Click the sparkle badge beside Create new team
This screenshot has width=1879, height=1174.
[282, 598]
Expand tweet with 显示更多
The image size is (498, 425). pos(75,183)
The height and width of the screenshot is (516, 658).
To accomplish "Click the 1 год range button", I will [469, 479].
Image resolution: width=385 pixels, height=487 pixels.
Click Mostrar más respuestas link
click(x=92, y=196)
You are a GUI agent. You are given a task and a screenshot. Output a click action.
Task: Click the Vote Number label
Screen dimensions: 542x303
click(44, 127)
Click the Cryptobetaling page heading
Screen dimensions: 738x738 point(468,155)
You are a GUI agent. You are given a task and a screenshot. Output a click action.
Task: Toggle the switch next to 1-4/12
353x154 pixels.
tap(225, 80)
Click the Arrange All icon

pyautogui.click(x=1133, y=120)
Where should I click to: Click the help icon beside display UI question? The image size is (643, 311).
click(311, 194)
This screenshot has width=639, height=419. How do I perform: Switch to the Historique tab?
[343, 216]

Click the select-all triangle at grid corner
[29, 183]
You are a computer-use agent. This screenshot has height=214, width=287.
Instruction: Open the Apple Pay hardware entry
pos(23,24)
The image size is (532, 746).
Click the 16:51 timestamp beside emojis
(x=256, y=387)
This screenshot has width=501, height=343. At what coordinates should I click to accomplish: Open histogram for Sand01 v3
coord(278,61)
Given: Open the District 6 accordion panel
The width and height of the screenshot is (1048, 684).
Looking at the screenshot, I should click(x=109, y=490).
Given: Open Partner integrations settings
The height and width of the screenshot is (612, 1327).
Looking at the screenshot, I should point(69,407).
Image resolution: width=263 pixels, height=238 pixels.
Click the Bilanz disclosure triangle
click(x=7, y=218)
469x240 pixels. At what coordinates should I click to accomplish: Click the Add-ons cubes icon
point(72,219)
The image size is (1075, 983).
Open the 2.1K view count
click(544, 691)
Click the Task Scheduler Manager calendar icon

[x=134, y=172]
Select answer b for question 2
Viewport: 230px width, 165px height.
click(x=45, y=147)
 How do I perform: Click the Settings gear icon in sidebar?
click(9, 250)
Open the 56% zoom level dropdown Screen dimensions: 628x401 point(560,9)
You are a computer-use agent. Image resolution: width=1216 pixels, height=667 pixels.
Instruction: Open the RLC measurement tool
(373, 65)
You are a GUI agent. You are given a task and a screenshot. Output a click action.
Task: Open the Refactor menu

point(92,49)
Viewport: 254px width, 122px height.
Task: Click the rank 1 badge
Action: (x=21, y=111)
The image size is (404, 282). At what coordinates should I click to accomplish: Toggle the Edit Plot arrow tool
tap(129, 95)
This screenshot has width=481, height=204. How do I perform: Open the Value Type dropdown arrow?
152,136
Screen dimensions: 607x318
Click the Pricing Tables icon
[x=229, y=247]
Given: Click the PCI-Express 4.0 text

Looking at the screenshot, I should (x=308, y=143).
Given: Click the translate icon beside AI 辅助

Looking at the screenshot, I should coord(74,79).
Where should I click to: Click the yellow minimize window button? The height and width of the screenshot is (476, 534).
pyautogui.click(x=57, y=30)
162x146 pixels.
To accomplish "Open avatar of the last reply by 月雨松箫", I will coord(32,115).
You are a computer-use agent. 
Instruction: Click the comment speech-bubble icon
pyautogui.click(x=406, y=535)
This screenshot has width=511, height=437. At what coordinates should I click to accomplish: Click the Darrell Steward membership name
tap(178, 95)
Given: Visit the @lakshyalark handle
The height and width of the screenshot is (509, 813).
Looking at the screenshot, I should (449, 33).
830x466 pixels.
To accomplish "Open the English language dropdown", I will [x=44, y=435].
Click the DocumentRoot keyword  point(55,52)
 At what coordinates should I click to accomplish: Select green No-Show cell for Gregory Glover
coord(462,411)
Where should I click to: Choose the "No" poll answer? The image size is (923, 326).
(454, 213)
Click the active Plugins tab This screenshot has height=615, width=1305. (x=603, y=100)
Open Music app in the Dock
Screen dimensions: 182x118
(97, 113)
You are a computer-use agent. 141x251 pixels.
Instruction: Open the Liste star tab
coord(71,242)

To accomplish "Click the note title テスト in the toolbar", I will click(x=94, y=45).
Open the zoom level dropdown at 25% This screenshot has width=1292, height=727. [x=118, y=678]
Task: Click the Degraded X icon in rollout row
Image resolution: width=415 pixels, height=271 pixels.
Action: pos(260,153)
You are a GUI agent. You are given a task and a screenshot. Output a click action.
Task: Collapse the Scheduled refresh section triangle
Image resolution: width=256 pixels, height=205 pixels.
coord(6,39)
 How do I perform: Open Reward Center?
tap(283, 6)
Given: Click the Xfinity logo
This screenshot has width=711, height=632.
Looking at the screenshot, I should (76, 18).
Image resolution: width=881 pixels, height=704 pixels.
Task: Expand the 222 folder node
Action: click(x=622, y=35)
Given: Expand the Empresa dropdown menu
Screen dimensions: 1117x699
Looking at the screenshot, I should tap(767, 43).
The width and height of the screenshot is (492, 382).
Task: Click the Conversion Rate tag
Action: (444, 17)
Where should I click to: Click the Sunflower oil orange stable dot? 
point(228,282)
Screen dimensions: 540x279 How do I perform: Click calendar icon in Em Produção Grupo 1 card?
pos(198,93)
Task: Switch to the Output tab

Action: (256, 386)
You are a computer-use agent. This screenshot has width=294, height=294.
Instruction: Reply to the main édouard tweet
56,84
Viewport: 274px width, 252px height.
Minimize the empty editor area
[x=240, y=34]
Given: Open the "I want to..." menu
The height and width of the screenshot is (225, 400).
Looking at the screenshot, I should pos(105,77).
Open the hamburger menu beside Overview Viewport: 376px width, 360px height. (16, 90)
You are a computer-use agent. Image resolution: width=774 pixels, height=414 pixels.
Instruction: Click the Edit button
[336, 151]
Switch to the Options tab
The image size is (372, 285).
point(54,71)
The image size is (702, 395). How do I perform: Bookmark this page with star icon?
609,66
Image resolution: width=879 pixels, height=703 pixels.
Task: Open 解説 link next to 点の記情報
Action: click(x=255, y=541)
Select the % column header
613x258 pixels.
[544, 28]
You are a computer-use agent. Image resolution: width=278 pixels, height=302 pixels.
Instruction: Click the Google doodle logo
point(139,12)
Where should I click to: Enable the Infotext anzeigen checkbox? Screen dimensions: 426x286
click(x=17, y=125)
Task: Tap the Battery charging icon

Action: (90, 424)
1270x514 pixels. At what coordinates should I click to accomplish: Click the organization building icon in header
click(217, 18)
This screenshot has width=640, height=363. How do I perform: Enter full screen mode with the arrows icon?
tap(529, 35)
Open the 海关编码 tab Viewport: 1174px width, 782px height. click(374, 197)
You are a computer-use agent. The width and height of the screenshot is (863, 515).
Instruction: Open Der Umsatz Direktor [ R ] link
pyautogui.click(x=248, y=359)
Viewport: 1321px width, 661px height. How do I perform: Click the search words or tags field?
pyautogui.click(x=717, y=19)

*****

- **SET PROBLEM**:
Can you reproduce all of the material above with "GUI agent" renamed to "interface agent" wherever it occurs, keeping everything else unchanged?

- **RESULT BELOW**:
Click the sparkle badge beside Create new team
This screenshot has width=1879, height=1174.
[282, 598]
Expand tweet with 显示更多
The image size is (498, 425). pos(75,183)
The height and width of the screenshot is (516, 658).
To accomplish "Click the 1 год range button", I will [469, 479].
Image resolution: width=385 pixels, height=487 pixels.
Click Mostrar más respuestas link
click(x=92, y=196)
You are a interface agent. You are given a task and a screenshot. Output a click action.
Task: Click the Vote Number label
Screen dimensions: 542x303
click(44, 127)
Click the Cryptobetaling page heading
Screen dimensions: 738x738 point(468,155)
You are a interface agent. You are given a task and a screenshot. Output a click action.
Task: Toggle the switch next to 1-4/12
353x154 pixels.
tap(225, 80)
Click the Arrange All icon

pyautogui.click(x=1133, y=120)
Where should I click to: Click the help icon beside display UI question? The image size is (643, 311).
click(311, 194)
This screenshot has width=639, height=419. How do I perform: Switch to the Historique tab?
[343, 216]

Click the select-all triangle at grid corner
[29, 183]
You are a computer-use agent. This screenshot has height=214, width=287.
Instruction: Open the Apple Pay hardware entry
pos(23,24)
The image size is (532, 746).
Click the 16:51 timestamp beside emojis
(x=256, y=387)
This screenshot has width=501, height=343. At what coordinates should I click to accomplish: Open histogram for Sand01 v3
coord(278,61)
Given: Open the District 6 accordion panel
The width and height of the screenshot is (1048, 684).
Looking at the screenshot, I should click(x=109, y=490).
Given: Open Partner integrations settings
The height and width of the screenshot is (612, 1327).
Looking at the screenshot, I should point(69,407).
Image resolution: width=263 pixels, height=238 pixels.
Click the Bilanz disclosure triangle
click(x=7, y=218)
469x240 pixels. At what coordinates should I click to accomplish: Click the Add-ons cubes icon
point(72,219)
The image size is (1075, 983).
Open the 2.1K view count
click(544, 691)
Click the Task Scheduler Manager calendar icon

[x=134, y=172]
Select answer b for question 2
Viewport: 230px width, 165px height.
click(x=45, y=147)
 How do I perform: Click the Settings gear icon in sidebar?
click(9, 250)
Open the 56% zoom level dropdown Screen dimensions: 628x401 point(560,9)
You are a computer-use agent. Image resolution: width=1216 pixels, height=667 pixels.
Instruction: Open the RLC measurement tool
(373, 65)
You are a interface agent. You are given a task and a screenshot. Output a click action.
Task: Open the Refactor menu

point(92,49)
Viewport: 254px width, 122px height.
Task: Click the rank 1 badge
Action: (x=21, y=111)
The image size is (404, 282). At what coordinates should I click to accomplish: Toggle the Edit Plot arrow tool
tap(129, 95)
This screenshot has width=481, height=204. How do I perform: Open the Value Type dropdown arrow?
152,136
Screen dimensions: 607x318
Click the Pricing Tables icon
[x=229, y=247]
Given: Click the PCI-Express 4.0 text

Looking at the screenshot, I should (x=308, y=143).
Given: Click the translate icon beside AI 辅助

Looking at the screenshot, I should coord(74,79).
Where should I click to: Click the yellow minimize window button? The height and width of the screenshot is (476, 534).
pyautogui.click(x=57, y=30)
162x146 pixels.
To accomplish "Open avatar of the last reply by 月雨松箫", I will coord(32,115).
You are a computer-use agent. 
Instruction: Click the comment speech-bubble icon
pyautogui.click(x=406, y=535)
This screenshot has width=511, height=437. At what coordinates should I click to accomplish: Click the Darrell Steward membership name
tap(178, 95)
Given: Visit the @lakshyalark handle
The height and width of the screenshot is (509, 813).
Looking at the screenshot, I should (449, 33).
830x466 pixels.
To accomplish "Open the English language dropdown", I will [x=44, y=435].
Click the DocumentRoot keyword  point(55,52)
 At what coordinates should I click to accomplish: Select green No-Show cell for Gregory Glover
coord(462,411)
Where should I click to: Choose the "No" poll answer? The image size is (923, 326).
(454, 213)
Click the active Plugins tab This screenshot has height=615, width=1305. (x=603, y=100)
Open Music app in the Dock
Screen dimensions: 182x118
(97, 113)
You are a computer-use agent. 141x251 pixels.
Instruction: Open the Liste star tab
coord(71,242)

To accomplish "Click the note title テスト in the toolbar", I will click(x=94, y=45).
Open the zoom level dropdown at 25% This screenshot has width=1292, height=727. [x=118, y=678]
Task: Click the Degraded X icon in rollout row
Image resolution: width=415 pixels, height=271 pixels.
Action: pos(260,153)
You are a interface agent. You are given a task and a screenshot. Output a click action.
Task: Collapse the Scheduled refresh section triangle
Image resolution: width=256 pixels, height=205 pixels.
coord(6,39)
 How do I perform: Open Reward Center?
tap(283, 6)
Given: Click the Xfinity logo
This screenshot has width=711, height=632.
Looking at the screenshot, I should (76, 18).
Image resolution: width=881 pixels, height=704 pixels.
Task: Expand the 222 folder node
Action: click(x=622, y=35)
Given: Expand the Empresa dropdown menu
Screen dimensions: 1117x699
Looking at the screenshot, I should tap(767, 43).
The width and height of the screenshot is (492, 382).
Task: Click the Conversion Rate tag
Action: (444, 17)
Where should I click to: Click the Sunflower oil orange stable dot? 
point(228,282)
Screen dimensions: 540x279 How do I perform: Click calendar icon in Em Produção Grupo 1 card?
pos(198,93)
Task: Switch to the Output tab

Action: (256, 386)
You are a computer-use agent. This screenshot has width=294, height=294.
Instruction: Reply to the main édouard tweet
56,84
Viewport: 274px width, 252px height.
Minimize the empty editor area
[x=240, y=34]
Given: Open the "I want to..." menu
The height and width of the screenshot is (225, 400).
Looking at the screenshot, I should pos(105,77).
Open the hamburger menu beside Overview Viewport: 376px width, 360px height. (16, 90)
You are a computer-use agent. Image resolution: width=774 pixels, height=414 pixels.
Instruction: Click the Edit button
[336, 151]
Switch to the Options tab
The image size is (372, 285).
point(54,71)
The image size is (702, 395). How do I perform: Bookmark this page with star icon?
609,66
Image resolution: width=879 pixels, height=703 pixels.
Task: Open 解説 link next to 点の記情報
Action: click(x=255, y=541)
Select the % column header
613x258 pixels.
[544, 28]
You are a computer-use agent. Image resolution: width=278 pixels, height=302 pixels.
Instruction: Click the Google doodle logo
point(139,12)
Where should I click to: Enable the Infotext anzeigen checkbox? Screen dimensions: 426x286
click(x=17, y=125)
Task: Tap the Battery charging icon

Action: (90, 424)
1270x514 pixels. At what coordinates should I click to accomplish: Click the organization building icon in header
click(217, 18)
This screenshot has width=640, height=363. How do I perform: Enter full screen mode with the arrows icon?
tap(529, 35)
Open the 海关编码 tab Viewport: 1174px width, 782px height. click(374, 197)
You are a computer-use agent. The width and height of the screenshot is (863, 515).
Instruction: Open Der Umsatz Direktor [ R ] link
pyautogui.click(x=248, y=359)
Viewport: 1321px width, 661px height. How do I perform: Click the search words or tags field?
pyautogui.click(x=717, y=19)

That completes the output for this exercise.